Watch Out for These Signs of Social Engineering Fraud

Phishing is probably one of the most common and well-known social engineering fraud schemes today. Social engineering fraud refers to scams that rely on psychological manipulation to convince the victims. Google is reportedly blocking 18 million coronavirus scam emails every day and registered a record 2 million phishing websites in 2020. Even though phishing attacks are constantly evolving and becoming more sophisticated, there is still the basic laws that apply at the heart of an attack strategy.

Imitate, Motivate and Act

Imitation is the impersonation of a trusted source. A phishing message will always strive to look like it originates from a trusted organization or individual. Most cyber criminals try hard to make their messages look legitimate and convincing, using the same fonts and copying colors, logos and branding to fool people.

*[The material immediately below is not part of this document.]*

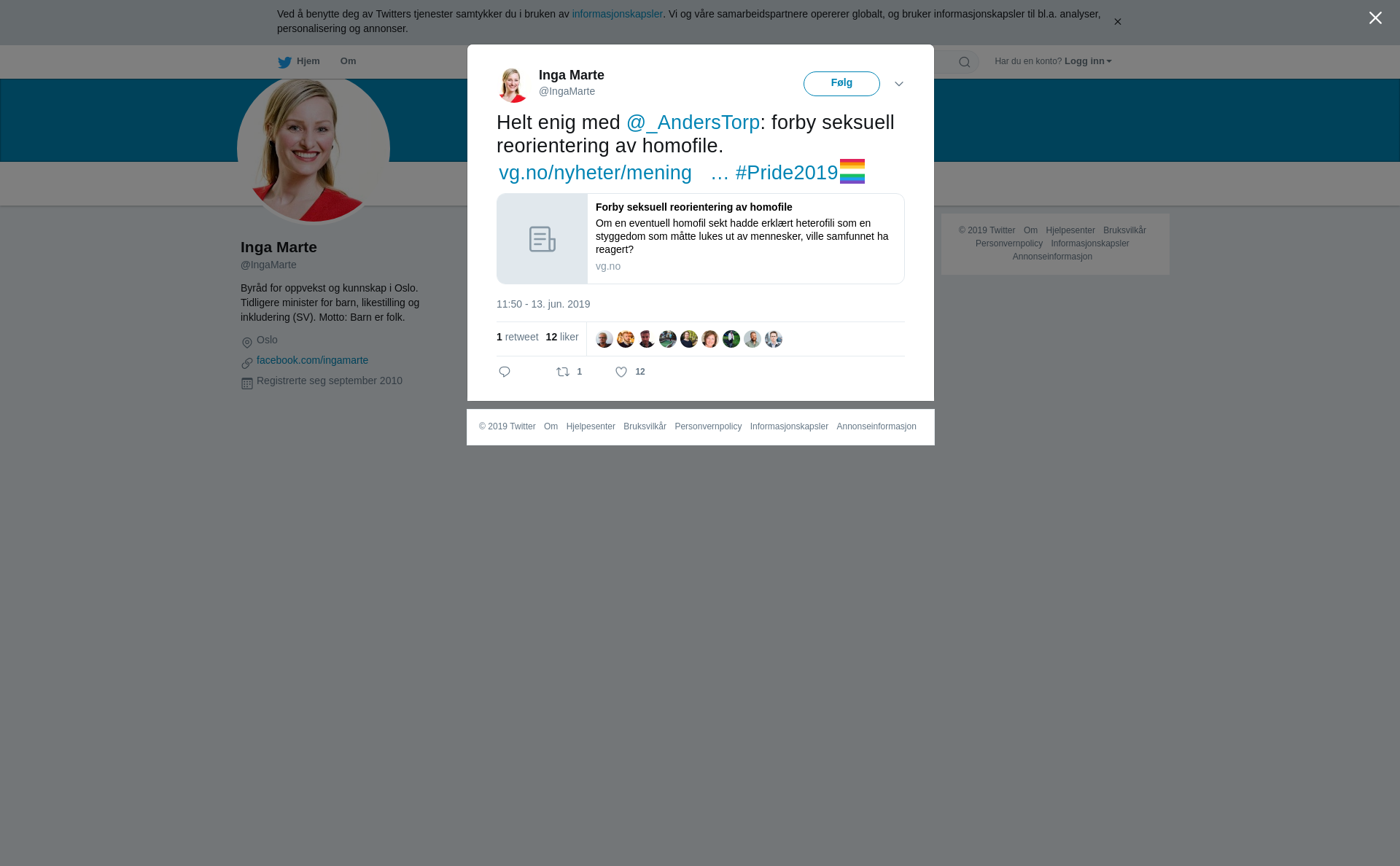Follow Inga Marte with the Følg button
Screen dimensions: 1400x866
pyautogui.click(x=841, y=84)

Motivation is the social engineering part of the phishing attack. Scammers tailor messages for one single reason — to motivate people to take action such as a click, reply, download, or tweet. Attackers exploit human instincts by crafting phishing messages that get victims upset, curious, infuriated, or anxious, in the hopes of provoking a response.

Act is the final step or the invisible hook that is lurking in a phishing attack. This could be a form that a user must fill out, a click on a social media post or instant message, or simply a visit to a site that could cause a drive-by download. After a successful click or download, the victim might be stuck with malware that can evade detection for a long time.

Even a carefully crafted phishing attack displays revealing signs that the email is neither legitimate nor trustworthy. Here are six common signs to watch for.

Suspicious Senders Address

One of the trademarks of phishing is that hackers create fake sender addresses that appear authentic. Many hackers use generic email domains like gmail.com or yahoo.com which makes them relatively easy to spot. Some might even use email spoofing to create fake email addresses where only the sender’s name is visible while the email address itself is hidden. As you might expect, many recipients of these emails don’t go above and beyond to check a spoofed sender’s address, especially on mobile devices.

Generic Salutation and Sign-off

One of the most obvious signs of phishing is that the message content addresses the receiver as a generic recipient instead of an individual person. This is a strong sign of phishing. For example, “Dear Depositor” or “Dear Customer.” Sometimes the phisher will use a first initial and last name, copying an email address in part.  Similarly, the email sign-off could be impersonal – typically, a customer service title or generic department rather than a specific person’s name and contact.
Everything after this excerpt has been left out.